February 20, 2015

Brutal is as brutal does

By Kevin Page. Have you ever wondered what death metal sounds like to your non death metal friends? Now you can with Legion of Andromeda's first full length album, Iron Scorn. This 2 piece from Tokyo, Japan gets right to the point with the opening note
By Kevin Page.

Artwork by Tony Roberts

Have you ever wondered what death metal sounds like to your non death metal friends? Now you can with Legion of Andromeda's first full length album, Iron Scorn. This 2 piece from Tokyo, Japan gets right to the point with the opening note. What can only be described as sounding like a rabid dog barking over a steel worker repeatedly smashing his sledgehammer, it drones on and on for 43 minutes. Admittedly you will have to be in a certain mood or mindset to digest this, but I'd be remiss if I didn't say it has a certain undefinable charm. And in case your synapses are slow to fire, it's not an actual dog.




Hailing from the United Kingdom, Austerymn have been around in one form or another since 1990, but never had any material until their 2007 demo and now this EP, In Death...We Speak. I see 3 separate bandcamp pages with release dates ranging from February 2013 through November 2014. Metal Archives lists it as 2013, so I'm going with that. This is one of those bands I never knew existed until last week when they appeared in my Facebook newsfeed. As much as one can easily say this is old school death metal, this is really old school Entombed/Dismember worship, maybe even more than Entrails does (hard to imagine, right?). While its not going to set the world on fire for originality, (for some reason an English band doing this intrigues me) it's convincing enough to put on my radar to check out their debut album, which is due this April.

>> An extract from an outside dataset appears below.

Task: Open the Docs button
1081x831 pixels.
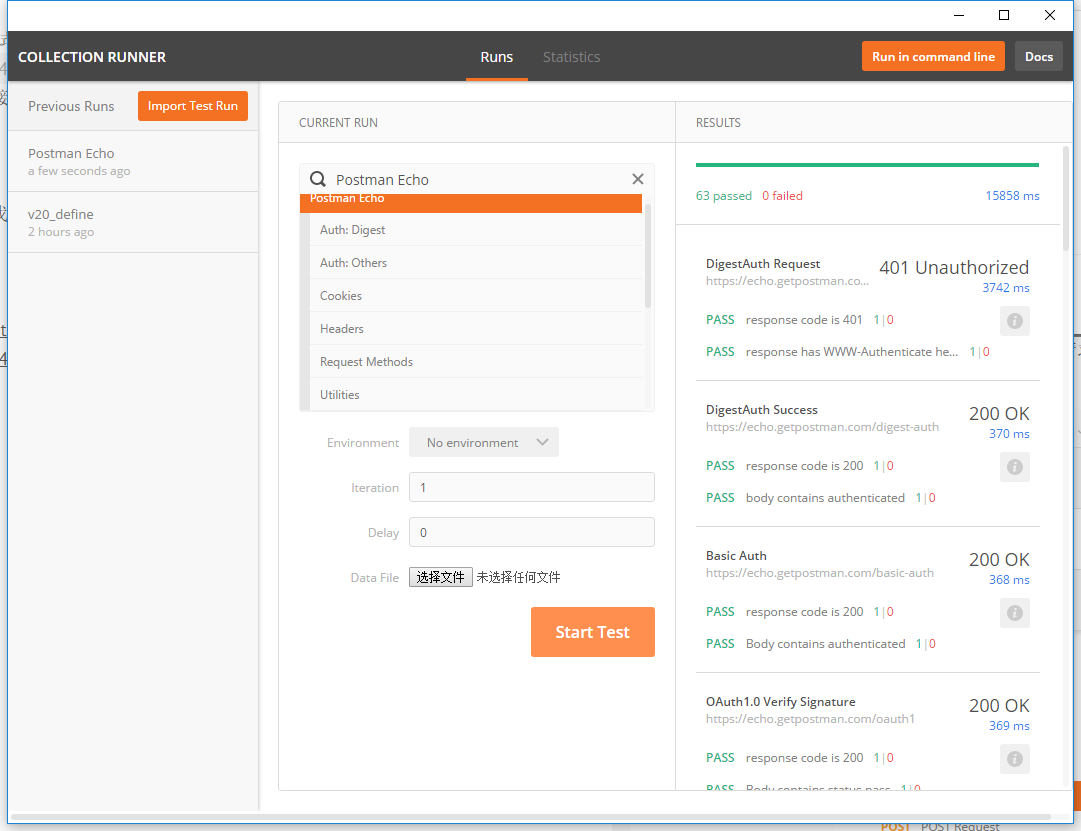Action: (1038, 57)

Cover art by Marco Hasmann

Cut from a somewhat similar musical cloth (punishing death metal) as fellow countrymen and labelmates, Destroying Divinity, Czech Republic's Heaving Earth unleash their sophomore full length album via Lavadome Productions. While they are not going to win any originality awards with an album title like Denouncing the Holy Throne, they will surely score points with those wishing for a return of Morbid Angel style death metal (ala the Steve Tucker era). They even have a good amount of Immolation style off tempos thrown into mix on the later half of the record as well. Wearing your influences on your sleeve, when it's done well and convincing, ain't a bad thing at all.